The next tour held the same excitement, starting off with a rather small breakfast overlooking a still active volcano. It was time to go off the beaten track and indulge in some bike riding around the Balinese Countryside. Now, I’ve never really indulged in bike riding before but felt like it was one of those things I should start doing, and far superior to seeing the sights from the comfort of a tour van. And it was. We had a young Balinese man as our guide, and so at 9am on a Monday morning three pretty young girls took off one behind the other to explore the countryside.
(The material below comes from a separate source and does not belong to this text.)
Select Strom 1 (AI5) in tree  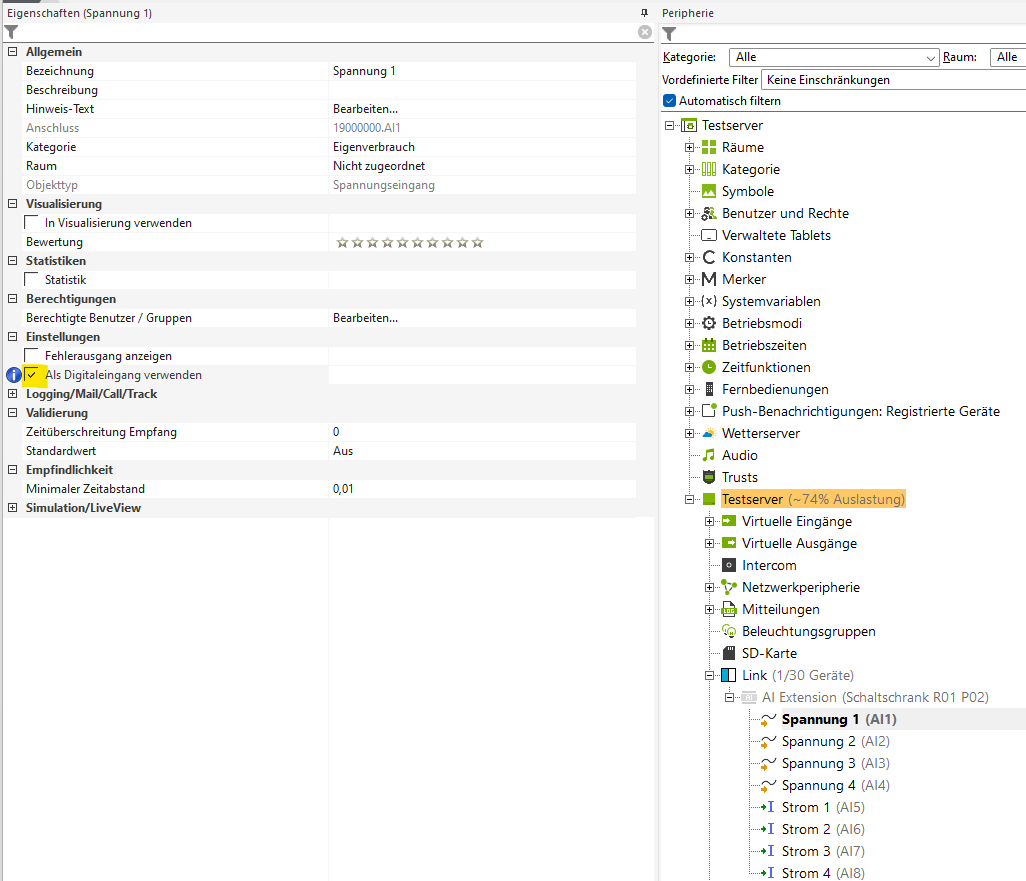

We were ‘high fiving’ little Balinese children as we rode through the countryside. We saw temples and traditional Balinese houses. We saw tiny puppies and kittens and chickens. We saw giant ‘Angkor Watt’ style temples and churches. We saw men, women and children in the rice fields, and on the road, and in beaten down cars and motorcycles. Some old Balinese women must have been at least 100-years-old! Our ride concluded with a lunch smack bang in the middle of a rice paddy field with swaying reeds that took the look of long outstretched arms trying to reach something high up on a shelf.



“Oh that area looks mysterious…let’s check it out” this is the rather telling last thing I said before my camera bag got attacked by a rather aggressive monkey.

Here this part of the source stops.